### Text shown
# # # # #

How Many Bell Peppers Per Plant?

Bell peppers are some of the largest fruits of all pepper varieties. Pepper plants with larger fruit will produce fewer individual fruits. For example, jalapenos and habanero peppers yield 30-100 small fruits per plant depending on plant size. Pound for pound, bell peppers are comparable though the number of individual fruits is much fewer.


Standard Bell Pepper

A standard size bell pepper fruit is approximately three by four inches in size but will vary between fruits and plants. Examples of standard size bells include:

  • California Wonder
  • Gold Standard Yellow
  • Yankee Bell

The number of fruits each plant produces is highly dependent on the conditions of the plant. Plants exposed to stress from temperature, inconsistent watering, pest damage, or disease will not produce as many peppers. On average, standard bells produce 6-8 peppers per plant.

Miniature Bells

Bell peppers of every color are available in medium and miniature versions. These sweet and crunchy baby bells are every bit as delicious and nutritious as their larger siblings. Since they are miniature, each plant produces more fruits.

Medium sized bell peppers have fruits that are about three by three inches in size. Size reflects the number of fruits produced, so medium bell peppers may grow between 10 and 15 fruits.

Miniature bell pepper fruits are about two by two inches in size. These are bite-sized bells. Plants can be very productive pumping out dozens of small fruits.

Encouraging More Production

Healthy plants grow lots of healthy fruit. Encourage your plants to produce more by keeping them healthy. Two key factors in growing healthy peppers are water and temperature. Water consistently and frequently, drip irrigation on a timer is the best option.

# # # # #

### Data listing
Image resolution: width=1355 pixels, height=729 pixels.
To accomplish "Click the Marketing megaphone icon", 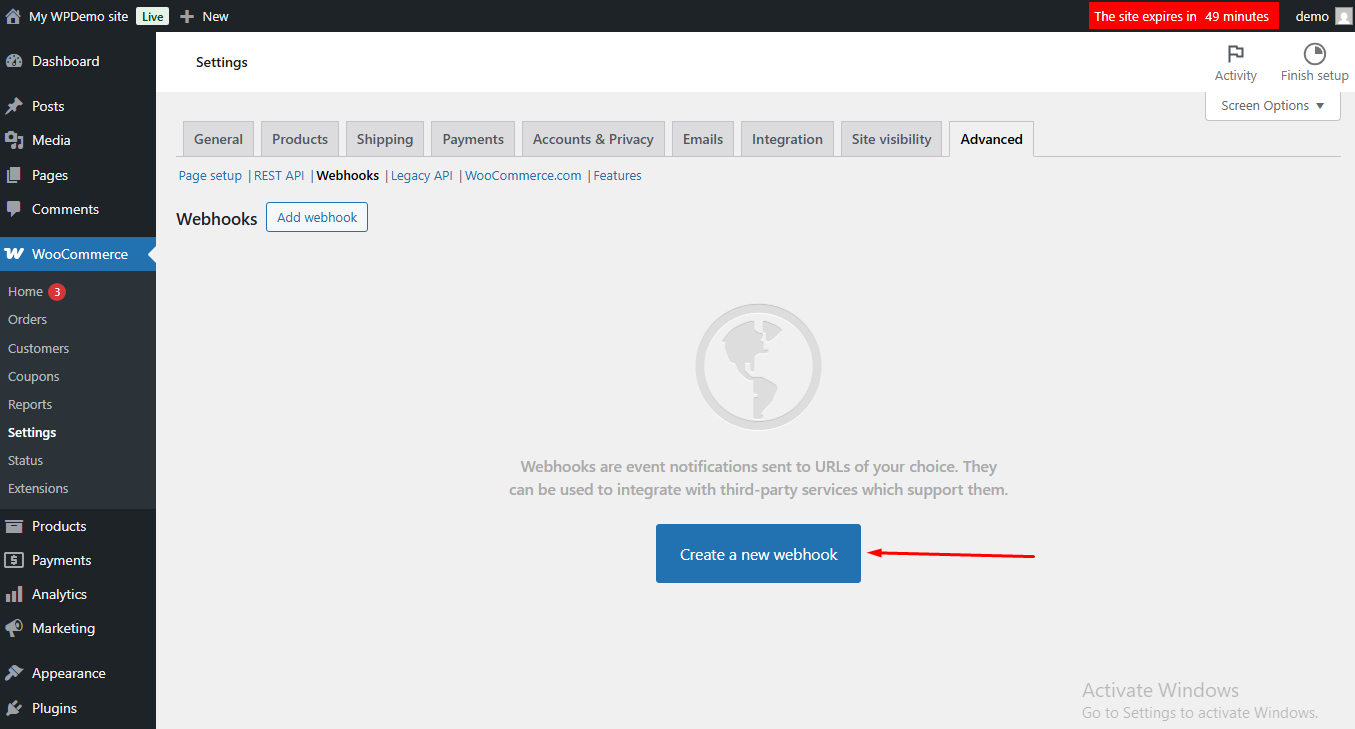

# # # # #

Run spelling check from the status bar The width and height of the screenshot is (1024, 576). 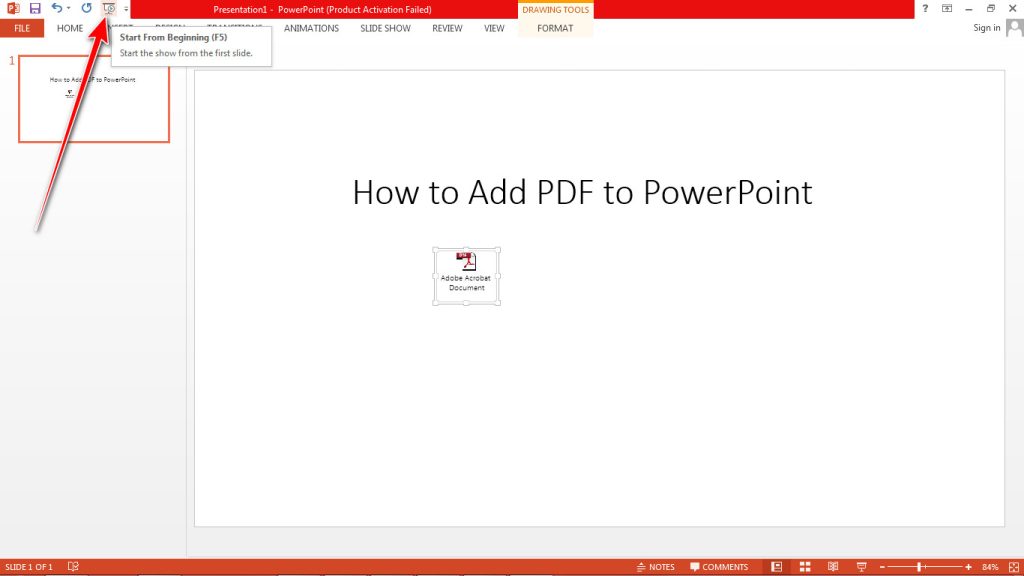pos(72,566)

# # # # #

### Tasks for this exercise
**1)** Can you echo the bell pepper text word for word, from "Bell peppers of" up to and including "and 15 fruits."?
**2)** Please answer these from the bell pepper text:
(a) How many peppers does a standard bell plant produce on average?
(b) What size are miniature bell pepper fruits?
(c) Which watering method does the text call the best option?
**3)** Could you pick up the bell pepper text after its last sentence and keep writing it?

### Responses by task
**1)**
Bell peppers of every color are available in medium and miniature versions. These sweet and crunchy baby bells are every bit as delicious and nutritious as their larger siblings. Since they are miniature, each plant produces more fruits.

Medium sized bell peppers have fruits that are about three by three inches in size. Size reflects the number of fruits produced, so medium bell peppers may grow between 10 and 15 fruits.

**2)**
(a) 6-8 peppers per plant
(b) About two by two inches
(c) Drip irrigation on a timer

**3)**
Give pepper plants two inches of water per week and adjust for natural precipitation. Do not let the soil dry out completely, but also do not keep it wet. A dampness is what you trying to achieve.

Keep pepper plants between 65-80°F (18-26°C) for best results. If your climate does not allow for this type of dependability, consider growing peppers in a greenhouse or polytunnel.

Sometimes pepper plants do not produce the amount of fruit we expect. Investigate and figure out a solution to this problem. Many gardeners find that hand pollinating their peppers can vastly improve yield.

Pepper flowers are typically self-pollinating, but occasionally it takes a slight jostle from wind or an insect to knock the pollen from the stamen to the pistil. Plants grown indoors are particularly susceptible to low pollination.

Inspect your plants for signs of yellowing, leaf curling, slow or stopped growth, blossoms dropping but no fruit, or wilting. These are signs of stress, deficiency, or disease.